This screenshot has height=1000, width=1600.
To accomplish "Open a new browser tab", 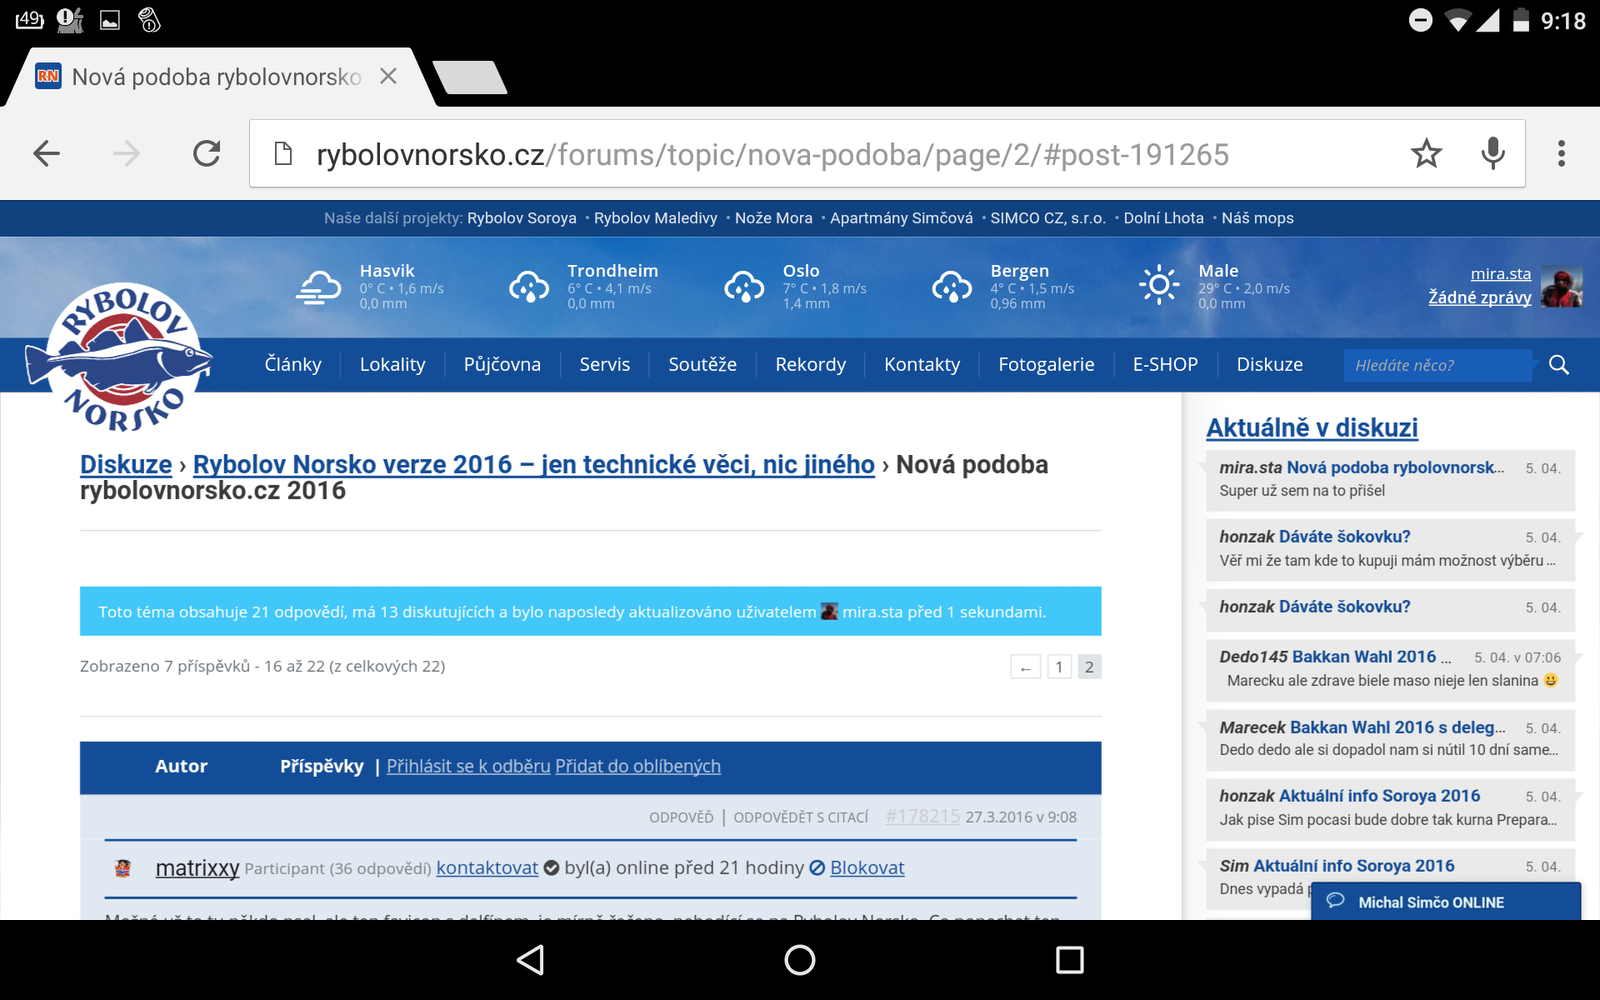I will pos(470,78).
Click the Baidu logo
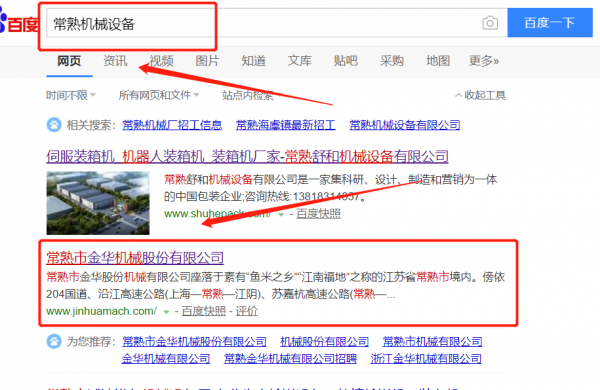This screenshot has width=600, height=390. [x=18, y=23]
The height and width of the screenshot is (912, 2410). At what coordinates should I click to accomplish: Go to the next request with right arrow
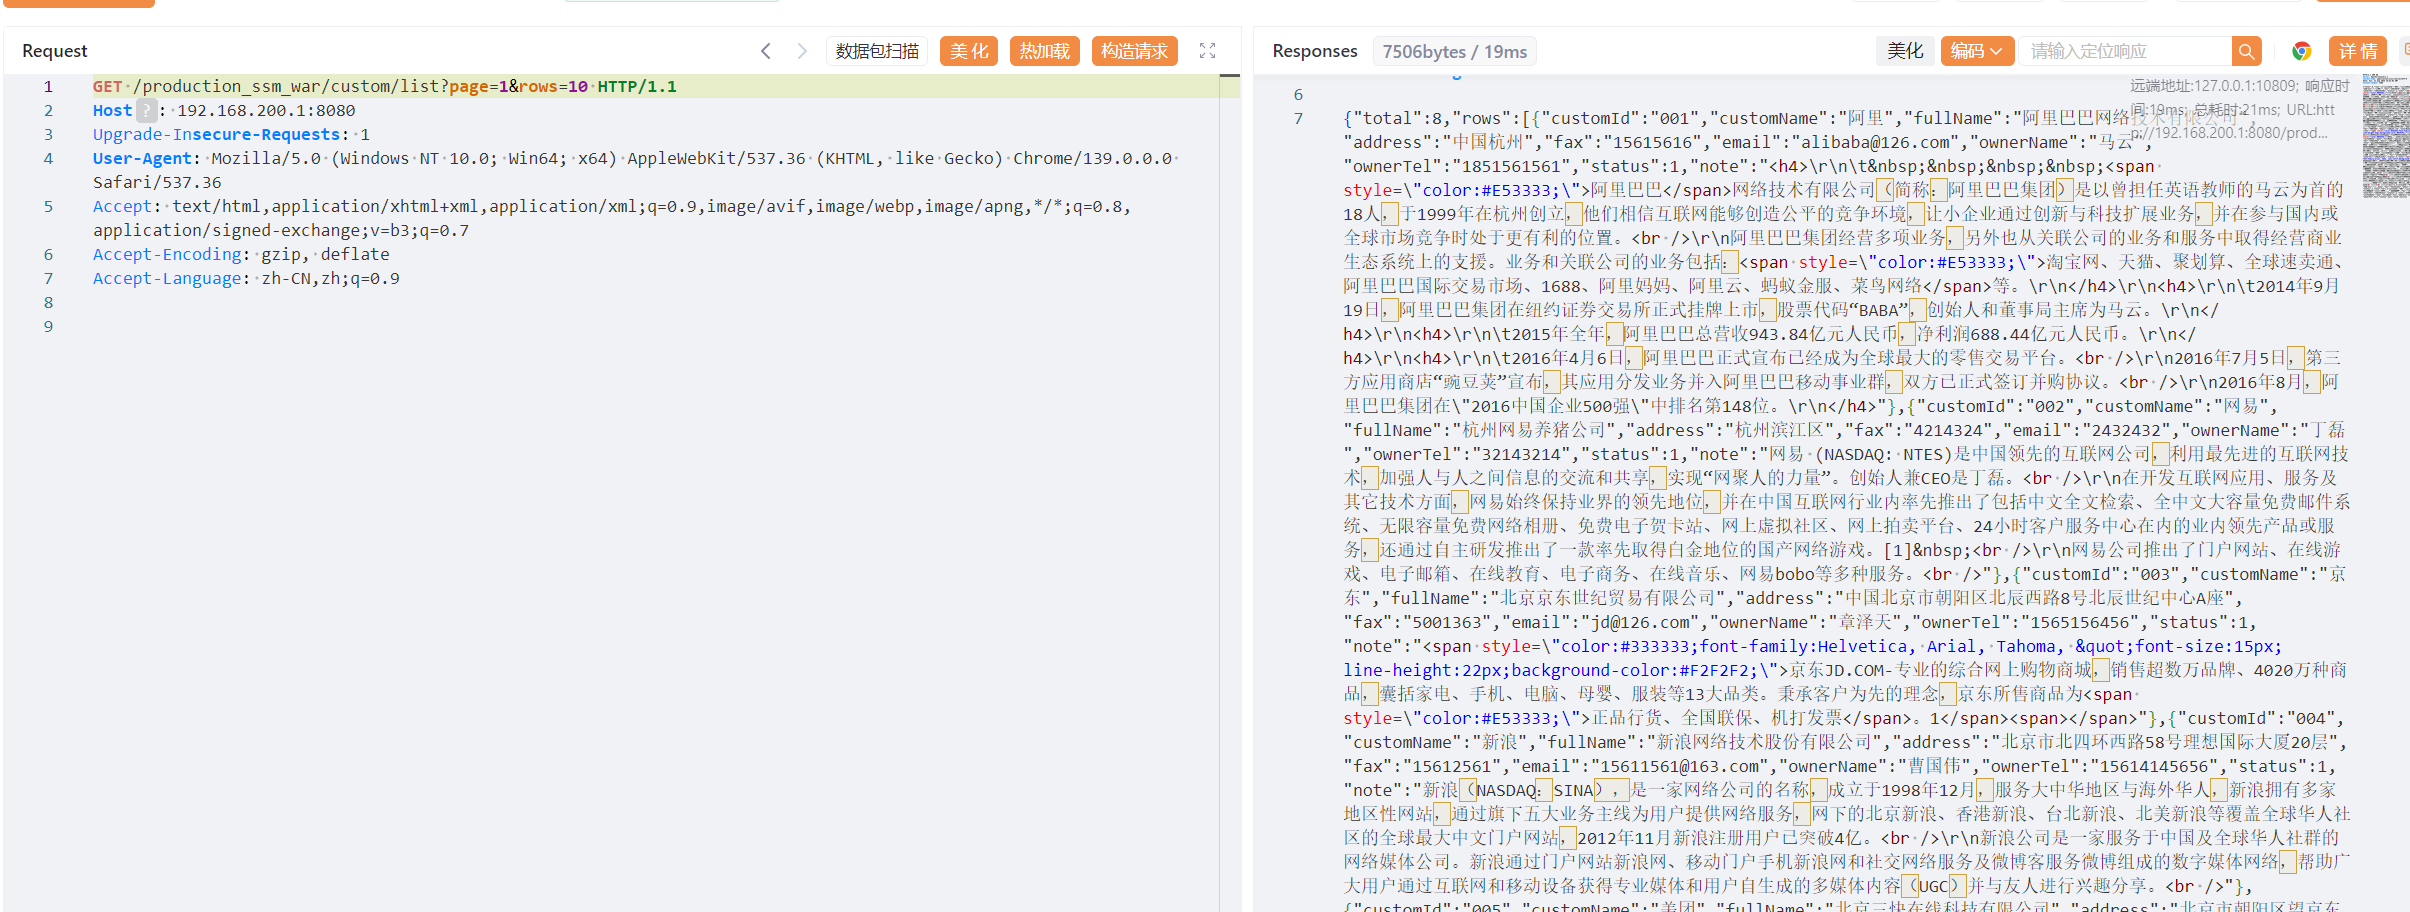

####################

Directions:
From the line containing "Click the Baidu logo" down to the final line of the material, restate every line word for word, and only those; drop the pictures.

Response box:
Click the Baidu logo
This screenshot has width=600, height=390. [x=18, y=23]
The height and width of the screenshot is (912, 2410). At what coordinates should I click to accomplish: Go to the next request with right arrow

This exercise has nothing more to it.